As intenções, portanto, parecem boas. Nem todo mundo gostou. No site Valley Wag, especializado em notícias sobre o Vale do Silício, a jornalista Nitasha Tiku defendeu que o congelamento de óvulos, longe de ser um benefício para a mulher, pode se tornar uma fonte de pressão para que a pessoa continue a trabalhar constantemente, adiando as decisões referentes a sua vida pessoal: “Talvez seja ainda um pouco cedo para dizer se as funcionárias vão ou não se sentir pressionadas a congelar seus óvulos em lugar de tirar uma licença para ter filhos; pressionadas da mesma maneira que todo mundo se sente pressionado a sempre atender as ligações do escritório, sempre checar o e-mail e sempre ter um smartphone em mãos”.  Alguns internautas ficaram descrentes quanto às boas intenções das empresas: “Se vocês (Apple e Facebook) não nos querem longe de nossas mesas aos 30, por que vão querer aos 40?”, disse uma usuária do Twitter (abaixo).


Freya (Foto: Reprodução/Twitter)

O site TechCrunch ainda destaca que adiar o momento em que o bebê é concebido não basta. Depois de nascer, uma criança precisa ser criada e educada. Se as empresas não são flexíveis o bastante para acomodar essas necessidades, o problema persiste, sejam os casais jovens ou não.
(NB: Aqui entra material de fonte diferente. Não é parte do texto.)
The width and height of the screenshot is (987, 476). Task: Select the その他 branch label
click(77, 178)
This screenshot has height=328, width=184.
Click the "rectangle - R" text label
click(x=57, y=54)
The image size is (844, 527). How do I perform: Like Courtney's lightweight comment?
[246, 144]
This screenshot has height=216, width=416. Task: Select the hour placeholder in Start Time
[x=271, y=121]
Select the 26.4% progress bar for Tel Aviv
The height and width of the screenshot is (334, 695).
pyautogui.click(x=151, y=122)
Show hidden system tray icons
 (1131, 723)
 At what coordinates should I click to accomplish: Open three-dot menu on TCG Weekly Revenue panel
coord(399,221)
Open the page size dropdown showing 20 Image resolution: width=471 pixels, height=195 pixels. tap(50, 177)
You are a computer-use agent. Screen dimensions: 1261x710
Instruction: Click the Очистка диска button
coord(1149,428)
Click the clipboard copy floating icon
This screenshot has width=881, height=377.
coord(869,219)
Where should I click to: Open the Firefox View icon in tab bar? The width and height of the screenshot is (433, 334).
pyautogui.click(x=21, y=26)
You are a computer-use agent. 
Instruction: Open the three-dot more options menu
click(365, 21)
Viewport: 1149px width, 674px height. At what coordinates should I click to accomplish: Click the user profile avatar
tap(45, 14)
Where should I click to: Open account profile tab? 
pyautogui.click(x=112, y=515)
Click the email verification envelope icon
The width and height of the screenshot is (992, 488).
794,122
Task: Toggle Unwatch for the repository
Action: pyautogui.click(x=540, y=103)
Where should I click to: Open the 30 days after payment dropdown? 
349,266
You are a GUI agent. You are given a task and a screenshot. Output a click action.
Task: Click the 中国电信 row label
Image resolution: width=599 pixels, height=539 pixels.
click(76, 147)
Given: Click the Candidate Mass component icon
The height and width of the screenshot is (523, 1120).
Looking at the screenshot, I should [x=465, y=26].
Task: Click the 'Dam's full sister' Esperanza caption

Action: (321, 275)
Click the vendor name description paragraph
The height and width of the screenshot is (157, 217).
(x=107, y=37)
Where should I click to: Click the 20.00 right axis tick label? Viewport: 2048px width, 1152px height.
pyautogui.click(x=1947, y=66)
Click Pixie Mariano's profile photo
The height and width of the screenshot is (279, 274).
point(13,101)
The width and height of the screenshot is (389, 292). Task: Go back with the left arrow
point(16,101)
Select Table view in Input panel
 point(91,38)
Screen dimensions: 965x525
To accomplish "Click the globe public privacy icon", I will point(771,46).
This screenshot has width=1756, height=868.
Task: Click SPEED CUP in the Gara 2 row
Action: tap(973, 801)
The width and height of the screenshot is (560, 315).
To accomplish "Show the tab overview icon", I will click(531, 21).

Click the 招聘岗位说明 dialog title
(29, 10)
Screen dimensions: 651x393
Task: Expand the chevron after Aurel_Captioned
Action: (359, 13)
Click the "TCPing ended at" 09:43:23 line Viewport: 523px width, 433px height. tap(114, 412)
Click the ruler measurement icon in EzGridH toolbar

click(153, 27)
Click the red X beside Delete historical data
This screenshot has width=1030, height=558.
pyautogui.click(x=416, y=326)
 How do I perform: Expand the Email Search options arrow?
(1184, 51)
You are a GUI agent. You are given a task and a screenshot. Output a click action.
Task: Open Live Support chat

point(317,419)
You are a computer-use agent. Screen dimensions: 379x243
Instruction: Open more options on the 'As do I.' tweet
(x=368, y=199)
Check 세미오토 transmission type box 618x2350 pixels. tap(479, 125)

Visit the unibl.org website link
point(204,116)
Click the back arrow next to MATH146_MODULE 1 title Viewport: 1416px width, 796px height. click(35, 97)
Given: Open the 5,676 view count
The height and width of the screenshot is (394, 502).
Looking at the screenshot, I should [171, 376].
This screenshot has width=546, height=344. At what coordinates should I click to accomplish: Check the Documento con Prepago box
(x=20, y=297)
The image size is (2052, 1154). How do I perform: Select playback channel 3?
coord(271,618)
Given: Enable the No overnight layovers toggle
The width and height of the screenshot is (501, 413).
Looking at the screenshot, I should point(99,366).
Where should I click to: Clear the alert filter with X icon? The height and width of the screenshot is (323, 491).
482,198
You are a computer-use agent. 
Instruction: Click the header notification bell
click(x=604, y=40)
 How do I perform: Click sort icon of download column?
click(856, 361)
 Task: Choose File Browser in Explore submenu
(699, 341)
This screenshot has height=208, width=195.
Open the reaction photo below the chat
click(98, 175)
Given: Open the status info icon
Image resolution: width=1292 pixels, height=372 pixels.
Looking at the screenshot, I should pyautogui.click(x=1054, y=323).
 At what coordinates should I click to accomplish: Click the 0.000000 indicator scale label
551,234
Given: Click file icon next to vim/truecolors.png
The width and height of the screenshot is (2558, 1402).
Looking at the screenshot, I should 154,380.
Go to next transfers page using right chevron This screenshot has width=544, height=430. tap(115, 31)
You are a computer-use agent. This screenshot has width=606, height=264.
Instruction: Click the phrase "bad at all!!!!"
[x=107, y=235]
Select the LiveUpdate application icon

O congelamento de óvulos não é obrigatório e amplia as possibilidades de escolha à disposição das mulheres. A descrença das críticas, mesmo assim, é compreensível. Sua preocupação já não recai sobre a honestidade do feminismo, criticado por Paglia. A discussão é menos filosófica e mais pragmática. O que querem saber é: essas empresas estão sendo honestas com seus funcionários?